What you will do:
Reproduce the data below line for line, changing nothing.

(Some records)
= = =

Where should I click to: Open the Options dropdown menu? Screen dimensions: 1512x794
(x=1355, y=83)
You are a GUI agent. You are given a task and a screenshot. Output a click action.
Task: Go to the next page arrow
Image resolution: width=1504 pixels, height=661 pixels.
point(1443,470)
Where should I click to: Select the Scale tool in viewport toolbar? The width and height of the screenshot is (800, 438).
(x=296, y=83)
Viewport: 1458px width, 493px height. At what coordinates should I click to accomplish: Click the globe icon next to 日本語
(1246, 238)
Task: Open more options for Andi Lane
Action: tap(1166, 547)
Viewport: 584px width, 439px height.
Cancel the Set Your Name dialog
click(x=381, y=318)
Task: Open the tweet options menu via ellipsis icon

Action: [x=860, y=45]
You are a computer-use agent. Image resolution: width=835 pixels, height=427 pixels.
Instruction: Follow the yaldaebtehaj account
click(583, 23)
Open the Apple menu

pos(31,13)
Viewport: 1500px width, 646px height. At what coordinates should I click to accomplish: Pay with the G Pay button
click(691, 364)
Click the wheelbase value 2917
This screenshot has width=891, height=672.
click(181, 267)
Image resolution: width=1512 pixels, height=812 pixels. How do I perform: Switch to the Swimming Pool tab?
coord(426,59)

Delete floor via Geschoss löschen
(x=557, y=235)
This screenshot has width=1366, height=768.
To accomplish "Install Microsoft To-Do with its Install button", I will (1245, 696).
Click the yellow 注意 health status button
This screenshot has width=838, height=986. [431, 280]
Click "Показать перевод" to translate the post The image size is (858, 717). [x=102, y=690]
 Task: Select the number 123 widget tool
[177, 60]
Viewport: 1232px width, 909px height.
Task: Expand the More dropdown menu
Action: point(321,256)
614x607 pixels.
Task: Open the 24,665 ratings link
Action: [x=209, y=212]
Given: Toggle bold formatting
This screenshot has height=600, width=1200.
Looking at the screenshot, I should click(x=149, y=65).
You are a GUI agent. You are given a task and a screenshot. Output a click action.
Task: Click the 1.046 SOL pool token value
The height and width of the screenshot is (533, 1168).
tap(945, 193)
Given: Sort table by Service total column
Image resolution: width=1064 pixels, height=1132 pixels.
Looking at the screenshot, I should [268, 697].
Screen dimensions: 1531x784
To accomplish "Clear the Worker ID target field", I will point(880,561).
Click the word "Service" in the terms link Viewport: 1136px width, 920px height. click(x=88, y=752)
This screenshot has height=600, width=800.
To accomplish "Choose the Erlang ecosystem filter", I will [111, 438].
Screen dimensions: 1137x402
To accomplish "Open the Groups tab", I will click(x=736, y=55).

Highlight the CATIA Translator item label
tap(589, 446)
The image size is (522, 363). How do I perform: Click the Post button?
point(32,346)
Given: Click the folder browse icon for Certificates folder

= = =

Right answer:
Where should I click to: Open the Options dropdown menu? Screen dimensions: 1512x794
(x=1355, y=83)
You are a GUI agent. You are given a task and a screenshot. Output a click action.
Task: Go to the next page arrow
Image resolution: width=1504 pixels, height=661 pixels.
point(1443,470)
Where should I click to: Select the Scale tool in viewport toolbar? The width and height of the screenshot is (800, 438).
(x=296, y=83)
Viewport: 1458px width, 493px height. At what coordinates should I click to accomplish: Click the globe icon next to 日本語
(1246, 238)
Task: Open more options for Andi Lane
Action: tap(1166, 547)
Viewport: 584px width, 439px height.
Cancel the Set Your Name dialog
click(x=381, y=318)
Task: Open the tweet options menu via ellipsis icon

Action: [x=860, y=45]
You are a computer-use agent. Image resolution: width=835 pixels, height=427 pixels.
Instruction: Follow the yaldaebtehaj account
click(583, 23)
Open the Apple menu

pos(31,13)
Viewport: 1500px width, 646px height. At what coordinates should I click to accomplish: Pay with the G Pay button
click(691, 364)
Click the wheelbase value 2917
This screenshot has width=891, height=672.
click(181, 267)
Image resolution: width=1512 pixels, height=812 pixels. How do I perform: Switch to the Swimming Pool tab?
coord(426,59)

Delete floor via Geschoss löschen
(x=557, y=235)
This screenshot has width=1366, height=768.
To accomplish "Install Microsoft To-Do with its Install button", I will (1245, 696).
Click the yellow 注意 health status button
This screenshot has width=838, height=986. [431, 280]
Click "Показать перевод" to translate the post The image size is (858, 717). [x=102, y=690]
 Task: Select the number 123 widget tool
[177, 60]
Viewport: 1232px width, 909px height.
Task: Expand the More dropdown menu
Action: point(321,256)
614x607 pixels.
Task: Open the 24,665 ratings link
Action: [x=209, y=212]
Given: Toggle bold formatting
This screenshot has height=600, width=1200.
Looking at the screenshot, I should click(x=149, y=65).
You are a GUI agent. You are given a task and a screenshot. Output a click action.
Task: Click the 1.046 SOL pool token value
The height and width of the screenshot is (533, 1168).
tap(945, 193)
Given: Sort table by Service total column
Image resolution: width=1064 pixels, height=1132 pixels.
Looking at the screenshot, I should [268, 697].
Screen dimensions: 1531x784
To accomplish "Clear the Worker ID target field", I will point(880,561).
Click the word "Service" in the terms link Viewport: 1136px width, 920px height. click(x=88, y=752)
This screenshot has height=600, width=800.
To accomplish "Choose the Erlang ecosystem filter", I will [111, 438].
Screen dimensions: 1137x402
To accomplish "Open the Groups tab", I will click(x=736, y=55).

Highlight the CATIA Translator item label
tap(589, 446)
The image size is (522, 363). How do I perform: Click the Post button?
point(32,346)
Given: Click the folder browse icon for Certificates folder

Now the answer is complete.